EXERCISE PROMPT — How many separate lines of the data contain "Pick"? Give the count and nothing else.

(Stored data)
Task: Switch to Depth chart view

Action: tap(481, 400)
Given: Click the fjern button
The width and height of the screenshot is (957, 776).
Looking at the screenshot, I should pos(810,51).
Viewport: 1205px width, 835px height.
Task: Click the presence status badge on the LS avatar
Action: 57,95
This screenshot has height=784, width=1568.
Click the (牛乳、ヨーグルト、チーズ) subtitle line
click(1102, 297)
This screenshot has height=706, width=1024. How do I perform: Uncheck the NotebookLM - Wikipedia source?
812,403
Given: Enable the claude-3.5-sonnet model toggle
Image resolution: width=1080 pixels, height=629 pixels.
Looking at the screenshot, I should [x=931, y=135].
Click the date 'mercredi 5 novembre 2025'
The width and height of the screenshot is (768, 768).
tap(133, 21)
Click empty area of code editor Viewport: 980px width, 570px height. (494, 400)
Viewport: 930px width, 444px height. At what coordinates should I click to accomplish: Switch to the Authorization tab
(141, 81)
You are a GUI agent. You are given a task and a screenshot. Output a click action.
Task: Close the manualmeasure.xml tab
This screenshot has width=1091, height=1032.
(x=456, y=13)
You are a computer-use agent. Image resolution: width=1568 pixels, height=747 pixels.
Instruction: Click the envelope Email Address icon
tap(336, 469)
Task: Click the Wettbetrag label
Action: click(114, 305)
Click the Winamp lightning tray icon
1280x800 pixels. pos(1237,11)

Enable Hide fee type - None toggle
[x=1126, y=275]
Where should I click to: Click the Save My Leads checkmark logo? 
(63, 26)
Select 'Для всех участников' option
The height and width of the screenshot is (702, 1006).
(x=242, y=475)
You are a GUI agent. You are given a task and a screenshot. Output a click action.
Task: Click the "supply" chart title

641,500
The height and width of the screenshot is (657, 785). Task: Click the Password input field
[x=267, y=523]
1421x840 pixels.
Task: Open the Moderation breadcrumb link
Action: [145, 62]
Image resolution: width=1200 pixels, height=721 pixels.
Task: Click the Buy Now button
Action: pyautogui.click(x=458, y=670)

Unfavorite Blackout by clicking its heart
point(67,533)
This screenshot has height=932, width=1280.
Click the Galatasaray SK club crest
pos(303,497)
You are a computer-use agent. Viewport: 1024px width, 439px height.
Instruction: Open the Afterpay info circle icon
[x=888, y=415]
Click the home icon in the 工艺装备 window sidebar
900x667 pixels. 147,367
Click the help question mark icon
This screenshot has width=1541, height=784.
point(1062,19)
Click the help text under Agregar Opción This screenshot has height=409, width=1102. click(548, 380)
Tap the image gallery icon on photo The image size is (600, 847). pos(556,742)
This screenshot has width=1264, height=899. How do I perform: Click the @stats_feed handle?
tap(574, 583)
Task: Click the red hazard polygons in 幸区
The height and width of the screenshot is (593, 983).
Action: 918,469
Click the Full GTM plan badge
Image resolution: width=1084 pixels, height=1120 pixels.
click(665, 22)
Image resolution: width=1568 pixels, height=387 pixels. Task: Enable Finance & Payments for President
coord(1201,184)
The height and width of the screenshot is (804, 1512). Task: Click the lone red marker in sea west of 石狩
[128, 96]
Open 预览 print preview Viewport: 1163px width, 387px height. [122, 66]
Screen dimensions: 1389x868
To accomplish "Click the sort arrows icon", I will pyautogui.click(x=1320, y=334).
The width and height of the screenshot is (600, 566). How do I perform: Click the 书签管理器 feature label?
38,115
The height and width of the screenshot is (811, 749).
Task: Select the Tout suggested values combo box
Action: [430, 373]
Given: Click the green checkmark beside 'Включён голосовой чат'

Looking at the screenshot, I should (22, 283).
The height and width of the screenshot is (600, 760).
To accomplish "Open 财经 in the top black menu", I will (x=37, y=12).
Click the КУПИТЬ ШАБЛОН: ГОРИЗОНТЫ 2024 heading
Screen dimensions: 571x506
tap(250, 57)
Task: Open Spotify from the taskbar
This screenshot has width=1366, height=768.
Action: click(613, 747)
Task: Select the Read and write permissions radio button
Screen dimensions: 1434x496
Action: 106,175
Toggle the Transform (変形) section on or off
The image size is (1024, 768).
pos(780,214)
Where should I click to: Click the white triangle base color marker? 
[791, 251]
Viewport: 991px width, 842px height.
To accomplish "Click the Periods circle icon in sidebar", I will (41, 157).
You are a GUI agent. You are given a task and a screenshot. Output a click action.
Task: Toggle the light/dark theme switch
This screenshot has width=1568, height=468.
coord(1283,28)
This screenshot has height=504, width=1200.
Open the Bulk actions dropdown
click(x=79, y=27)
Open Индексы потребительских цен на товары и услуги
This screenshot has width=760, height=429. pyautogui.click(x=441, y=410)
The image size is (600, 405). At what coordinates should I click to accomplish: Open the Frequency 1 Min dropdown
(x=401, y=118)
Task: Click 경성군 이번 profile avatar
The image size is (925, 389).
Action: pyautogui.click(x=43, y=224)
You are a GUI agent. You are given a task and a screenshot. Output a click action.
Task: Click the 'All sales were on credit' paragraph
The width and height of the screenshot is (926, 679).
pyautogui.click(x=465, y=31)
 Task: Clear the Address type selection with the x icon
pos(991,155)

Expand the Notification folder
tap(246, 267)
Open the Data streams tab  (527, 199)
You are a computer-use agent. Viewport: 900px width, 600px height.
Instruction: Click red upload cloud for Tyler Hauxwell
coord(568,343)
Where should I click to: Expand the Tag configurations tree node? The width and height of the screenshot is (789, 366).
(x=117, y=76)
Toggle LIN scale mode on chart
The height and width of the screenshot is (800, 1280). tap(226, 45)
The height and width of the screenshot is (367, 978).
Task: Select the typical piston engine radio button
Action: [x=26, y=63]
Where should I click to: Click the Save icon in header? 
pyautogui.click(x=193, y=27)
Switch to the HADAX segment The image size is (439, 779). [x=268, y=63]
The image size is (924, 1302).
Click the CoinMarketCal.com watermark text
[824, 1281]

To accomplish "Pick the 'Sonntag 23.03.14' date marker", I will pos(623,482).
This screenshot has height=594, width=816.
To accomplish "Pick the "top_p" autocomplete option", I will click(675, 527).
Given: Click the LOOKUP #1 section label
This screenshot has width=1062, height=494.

EXPECTED ANSWER — 2